AROP lyrique

Il est peut-être un peu étrange d’assister à la remise d’un prix lorsqu’on n’a jamais entendu la chanteuse qui le reçoit, mais le récital qui suivait était une bonne occasion pour continuer ma découverte de l’opéra. Quand on laisse les chanteurs choisirent leur morceau, cela donne, sous des airs de parenté (vous me mettrez trois Mozart, trois Rossini, deux Massenet et deux Tchaïkovsky), un joli florilège.

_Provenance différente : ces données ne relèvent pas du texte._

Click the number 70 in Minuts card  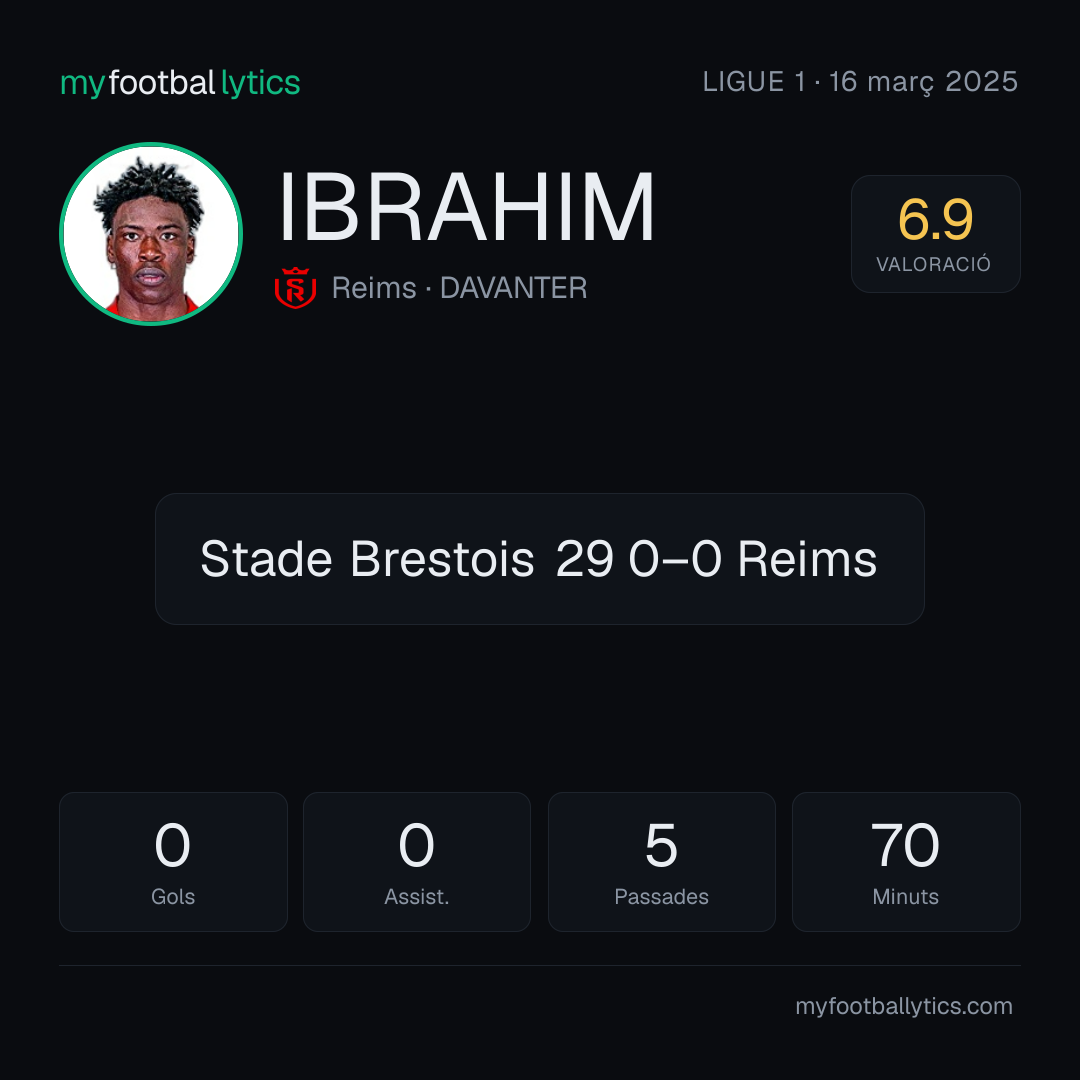(x=905, y=845)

Sans prompteur ni connaissance des opéras dont ils sont extraits, je me retrouve un peu dans la position du spectateur qui verrait la variation du premier acte de Giselle en gala pour la première fois et ne saurait pas que les ports de bras ponctuant chaque pirouette saluent respectueusement la cour (bras droit) et amoureusement Albrecht (bras gauche). Si vous ajoutez à cet hors-contexte une fâcheuse envie d’aller aux toilettes, vous obtenez un moyen infaillible de savoir si tel ou tel chanteur vous émeut. Certains m’ont fait totalement oublier que quelques minutes plus tôt, je comptais discrètement le nombre de sièges qui me séparaient du couloir…

Andriy Gnatiuk, entré sur scène avec un air supérieur, m’a donné une furieuse envie de découvrir Le Barbier de Séville dès qu’il s’est mis à articuler avec des mines impayables (sourcil de hibou et regard perçant du petit rigolo qui joue de son apparence de premier de la classe) une sorte de rap d’opéra.

Tiago Matos qui, à cause de son choix, avait mon attention avant même d’ouvrir la bouche (et celle du petit rat, mais peut-être pas pour les mêmes raisons), m’a replongée dans La Ville laissée pour morte il y a deux-trois ans : Mein Sehnen, mein Wähnen, es träumt sich zurück…

En se métamorphosant en Mimi, Andreea Soare a repris un air du seul autre opéra de la soirée auquel j’avais déjà assisté. Alors que cet extrait de La Bohème avec une voix toute ronde est accueilli par moult quintes de toux, Palpatine conclut : « C’était tellement bon qu’ils sont devenus tuberculeux. »

Impressionnante aussi (quoique peut-être pas aussi émouvante) : Olga Seliverstova, à qui l’on a manifestement oublié de dire qu’il n’y avait personne à l’amphithéâtre et aucun orchestre à couvrir. L’accompagnement se fait en effet par quatre pianistes qui se relaient, en évitant autant que possible de mélanger les genres. D’ailleurs, on saluera les femmes d’un côté, les hommes de l’autre – la seule rencontre étant celle d’Onéguine et de Tatiana. Celle-ci est interprétée par la reine de la soirée, à savoir Ilona Krywicka, *évidemment* polonaise (Polish tends to be my new Czech). J’ai néanmoins préféré l’air de La Vierge par lequel elle a ouvert la soirée, où s’entendait davantage cette espèce de sensualité tout en rondeur…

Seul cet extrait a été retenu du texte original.